## WHAT YOU WILL DO
The expected output is an exact restatement of all the records.

(Stored data)
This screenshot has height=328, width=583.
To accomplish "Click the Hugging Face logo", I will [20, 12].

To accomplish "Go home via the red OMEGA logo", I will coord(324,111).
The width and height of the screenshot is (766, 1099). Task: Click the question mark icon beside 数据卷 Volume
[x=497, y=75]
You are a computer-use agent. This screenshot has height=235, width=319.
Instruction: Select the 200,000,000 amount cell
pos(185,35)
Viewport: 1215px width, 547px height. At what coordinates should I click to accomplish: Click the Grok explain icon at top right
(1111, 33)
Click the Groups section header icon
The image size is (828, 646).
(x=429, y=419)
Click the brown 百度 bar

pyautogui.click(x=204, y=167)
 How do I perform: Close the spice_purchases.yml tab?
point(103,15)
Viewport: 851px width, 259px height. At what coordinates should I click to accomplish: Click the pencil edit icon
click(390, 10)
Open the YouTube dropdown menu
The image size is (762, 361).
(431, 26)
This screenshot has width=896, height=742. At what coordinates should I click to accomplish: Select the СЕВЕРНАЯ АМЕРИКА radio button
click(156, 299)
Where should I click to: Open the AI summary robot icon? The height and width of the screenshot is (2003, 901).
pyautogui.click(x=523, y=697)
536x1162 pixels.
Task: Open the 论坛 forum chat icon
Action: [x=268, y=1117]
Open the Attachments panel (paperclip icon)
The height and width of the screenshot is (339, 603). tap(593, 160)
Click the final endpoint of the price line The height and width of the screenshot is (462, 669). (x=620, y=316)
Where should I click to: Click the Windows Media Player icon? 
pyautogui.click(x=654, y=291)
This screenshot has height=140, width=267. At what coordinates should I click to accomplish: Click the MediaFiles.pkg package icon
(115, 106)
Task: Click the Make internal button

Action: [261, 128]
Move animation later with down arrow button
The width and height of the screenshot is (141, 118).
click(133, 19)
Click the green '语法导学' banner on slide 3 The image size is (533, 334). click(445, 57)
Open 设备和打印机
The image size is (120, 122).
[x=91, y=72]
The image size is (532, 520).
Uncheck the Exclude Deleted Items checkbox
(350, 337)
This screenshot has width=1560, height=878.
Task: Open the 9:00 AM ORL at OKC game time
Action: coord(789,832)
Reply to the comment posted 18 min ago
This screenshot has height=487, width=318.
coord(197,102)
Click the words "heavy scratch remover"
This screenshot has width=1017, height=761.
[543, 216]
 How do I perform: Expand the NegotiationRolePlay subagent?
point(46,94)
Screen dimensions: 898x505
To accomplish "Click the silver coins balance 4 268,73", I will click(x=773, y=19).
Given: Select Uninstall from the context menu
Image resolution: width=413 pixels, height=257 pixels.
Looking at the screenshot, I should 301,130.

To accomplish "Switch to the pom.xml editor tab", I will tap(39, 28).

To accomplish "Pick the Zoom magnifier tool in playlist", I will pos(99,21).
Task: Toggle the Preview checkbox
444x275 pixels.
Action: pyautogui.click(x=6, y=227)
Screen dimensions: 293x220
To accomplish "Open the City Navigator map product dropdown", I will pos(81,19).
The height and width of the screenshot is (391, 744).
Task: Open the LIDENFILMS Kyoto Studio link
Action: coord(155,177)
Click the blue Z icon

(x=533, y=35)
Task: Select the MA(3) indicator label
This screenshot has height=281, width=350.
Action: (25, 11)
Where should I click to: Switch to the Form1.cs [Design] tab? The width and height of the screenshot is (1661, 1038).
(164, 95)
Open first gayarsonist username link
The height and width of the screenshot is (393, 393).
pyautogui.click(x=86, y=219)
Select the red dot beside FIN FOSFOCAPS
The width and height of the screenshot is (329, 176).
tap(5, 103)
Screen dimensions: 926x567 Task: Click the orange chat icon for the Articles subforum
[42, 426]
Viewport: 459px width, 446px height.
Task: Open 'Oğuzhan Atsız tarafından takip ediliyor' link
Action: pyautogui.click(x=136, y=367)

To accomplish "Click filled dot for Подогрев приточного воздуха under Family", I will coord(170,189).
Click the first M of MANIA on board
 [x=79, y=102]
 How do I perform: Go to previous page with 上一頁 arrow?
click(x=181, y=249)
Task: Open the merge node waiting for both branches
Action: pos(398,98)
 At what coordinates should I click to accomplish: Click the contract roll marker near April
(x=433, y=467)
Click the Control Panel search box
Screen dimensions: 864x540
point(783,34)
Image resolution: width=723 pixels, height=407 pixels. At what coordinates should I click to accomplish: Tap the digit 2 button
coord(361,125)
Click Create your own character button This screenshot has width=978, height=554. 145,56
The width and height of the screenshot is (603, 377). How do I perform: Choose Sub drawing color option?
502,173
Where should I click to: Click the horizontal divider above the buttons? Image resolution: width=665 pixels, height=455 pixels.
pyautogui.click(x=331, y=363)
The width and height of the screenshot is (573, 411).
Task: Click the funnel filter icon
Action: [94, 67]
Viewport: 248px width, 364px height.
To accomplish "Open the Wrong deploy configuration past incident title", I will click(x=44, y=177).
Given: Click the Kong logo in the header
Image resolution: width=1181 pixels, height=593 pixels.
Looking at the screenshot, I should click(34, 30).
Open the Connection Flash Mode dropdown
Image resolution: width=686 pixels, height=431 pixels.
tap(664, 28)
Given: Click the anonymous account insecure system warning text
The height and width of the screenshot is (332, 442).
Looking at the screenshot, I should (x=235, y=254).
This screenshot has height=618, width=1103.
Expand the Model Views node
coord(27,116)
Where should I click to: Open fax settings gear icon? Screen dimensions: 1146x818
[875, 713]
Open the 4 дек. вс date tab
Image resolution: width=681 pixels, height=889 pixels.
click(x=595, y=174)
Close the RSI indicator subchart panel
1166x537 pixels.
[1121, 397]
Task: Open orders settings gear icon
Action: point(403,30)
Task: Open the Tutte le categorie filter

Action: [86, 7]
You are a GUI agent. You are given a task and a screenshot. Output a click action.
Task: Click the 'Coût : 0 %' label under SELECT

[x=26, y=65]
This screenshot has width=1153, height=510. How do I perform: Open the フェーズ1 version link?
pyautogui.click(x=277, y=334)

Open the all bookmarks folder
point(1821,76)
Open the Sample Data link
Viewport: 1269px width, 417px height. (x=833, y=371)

## RESPONSE BELOW
This screenshot has height=328, width=583.
To accomplish "Click the Hugging Face logo", I will [20, 12].

To accomplish "Go home via the red OMEGA logo", I will coord(324,111).
The width and height of the screenshot is (766, 1099). Task: Click the question mark icon beside 数据卷 Volume
[x=497, y=75]
You are a computer-use agent. This screenshot has height=235, width=319.
Instruction: Select the 200,000,000 amount cell
pos(185,35)
Viewport: 1215px width, 547px height. At what coordinates should I click to accomplish: Click the Grok explain icon at top right
(1111, 33)
Click the Groups section header icon
The image size is (828, 646).
(x=429, y=419)
Click the brown 百度 bar

pyautogui.click(x=204, y=167)
 How do I perform: Close the spice_purchases.yml tab?
point(103,15)
Viewport: 851px width, 259px height. At what coordinates should I click to accomplish: Click the pencil edit icon
click(390, 10)
Open the YouTube dropdown menu
The image size is (762, 361).
(431, 26)
This screenshot has width=896, height=742. At what coordinates should I click to accomplish: Select the СЕВЕРНАЯ АМЕРИКА radio button
click(156, 299)
Where should I click to: Open the AI summary robot icon? The height and width of the screenshot is (2003, 901).
pyautogui.click(x=523, y=697)
536x1162 pixels.
Task: Open the 论坛 forum chat icon
Action: [x=268, y=1117]
Open the Attachments panel (paperclip icon)
The height and width of the screenshot is (339, 603). tap(593, 160)
Click the final endpoint of the price line The height and width of the screenshot is (462, 669). (x=620, y=316)
Where should I click to: Click the Windows Media Player icon? 
pyautogui.click(x=654, y=291)
This screenshot has height=140, width=267. At what coordinates should I click to accomplish: Click the MediaFiles.pkg package icon
(115, 106)
Task: Click the Make internal button

Action: [261, 128]
Move animation later with down arrow button
The width and height of the screenshot is (141, 118).
click(133, 19)
Click the green '语法导学' banner on slide 3 The image size is (533, 334). click(445, 57)
Open 设备和打印机
The image size is (120, 122).
[x=91, y=72]
The image size is (532, 520).
Uncheck the Exclude Deleted Items checkbox
(350, 337)
This screenshot has width=1560, height=878.
Task: Open the 9:00 AM ORL at OKC game time
Action: coord(789,832)
Reply to the comment posted 18 min ago
This screenshot has height=487, width=318.
coord(197,102)
Click the words "heavy scratch remover"
This screenshot has width=1017, height=761.
[543, 216]
 How do I perform: Expand the NegotiationRolePlay subagent?
point(46,94)
Screen dimensions: 898x505
To accomplish "Click the silver coins balance 4 268,73", I will click(x=773, y=19).
Given: Select Uninstall from the context menu
Image resolution: width=413 pixels, height=257 pixels.
Looking at the screenshot, I should 301,130.

To accomplish "Switch to the pom.xml editor tab", I will tap(39, 28).

To accomplish "Pick the Zoom magnifier tool in playlist", I will pos(99,21).
Task: Toggle the Preview checkbox
444x275 pixels.
Action: pyautogui.click(x=6, y=227)
Screen dimensions: 293x220
To accomplish "Open the City Navigator map product dropdown", I will pos(81,19).
The height and width of the screenshot is (391, 744).
Task: Open the LIDENFILMS Kyoto Studio link
Action: coord(155,177)
Click the blue Z icon

(x=533, y=35)
Task: Select the MA(3) indicator label
This screenshot has height=281, width=350.
Action: (25, 11)
Where should I click to: Switch to the Form1.cs [Design] tab? The width and height of the screenshot is (1661, 1038).
(164, 95)
Open first gayarsonist username link
The height and width of the screenshot is (393, 393).
pyautogui.click(x=86, y=219)
Select the red dot beside FIN FOSFOCAPS
The width and height of the screenshot is (329, 176).
tap(5, 103)
Screen dimensions: 926x567 Task: Click the orange chat icon for the Articles subforum
[42, 426]
Viewport: 459px width, 446px height.
Task: Open 'Oğuzhan Atsız tarafından takip ediliyor' link
Action: pyautogui.click(x=136, y=367)

To accomplish "Click filled dot for Подогрев приточного воздуха under Family", I will coord(170,189).
Click the first M of MANIA on board
 [x=79, y=102]
 How do I perform: Go to previous page with 上一頁 arrow?
click(x=181, y=249)
Task: Open the merge node waiting for both branches
Action: pos(398,98)
 At what coordinates should I click to accomplish: Click the contract roll marker near April
(x=433, y=467)
Click the Control Panel search box
Screen dimensions: 864x540
point(783,34)
Image resolution: width=723 pixels, height=407 pixels. At what coordinates should I click to accomplish: Tap the digit 2 button
coord(361,125)
Click Create your own character button This screenshot has width=978, height=554. 145,56
The width and height of the screenshot is (603, 377). How do I perform: Choose Sub drawing color option?
502,173
Where should I click to: Click the horizontal divider above the buttons? Image resolution: width=665 pixels, height=455 pixels.
pyautogui.click(x=331, y=363)
The width and height of the screenshot is (573, 411).
Task: Click the funnel filter icon
Action: [94, 67]
Viewport: 248px width, 364px height.
To accomplish "Open the Wrong deploy configuration past incident title", I will click(x=44, y=177).
Given: Click the Kong logo in the header
Image resolution: width=1181 pixels, height=593 pixels.
Looking at the screenshot, I should click(34, 30).
Open the Connection Flash Mode dropdown
Image resolution: width=686 pixels, height=431 pixels.
tap(664, 28)
Given: Click the anonymous account insecure system warning text
The height and width of the screenshot is (332, 442).
Looking at the screenshot, I should (x=235, y=254).
This screenshot has height=618, width=1103.
Expand the Model Views node
coord(27,116)
Where should I click to: Open fax settings gear icon? Screen dimensions: 1146x818
[875, 713]
Open the 4 дек. вс date tab
Image resolution: width=681 pixels, height=889 pixels.
click(x=595, y=174)
Close the RSI indicator subchart panel
1166x537 pixels.
[1121, 397]
Task: Open orders settings gear icon
Action: point(403,30)
Task: Open the Tutte le categorie filter

Action: [86, 7]
You are a GUI agent. You are given a task and a screenshot. Output a click action.
Task: Click the 'Coût : 0 %' label under SELECT

[x=26, y=65]
This screenshot has width=1153, height=510. How do I perform: Open the フェーズ1 version link?
pyautogui.click(x=277, y=334)

Open the all bookmarks folder
point(1821,76)
Open the Sample Data link
Viewport: 1269px width, 417px height. (x=833, y=371)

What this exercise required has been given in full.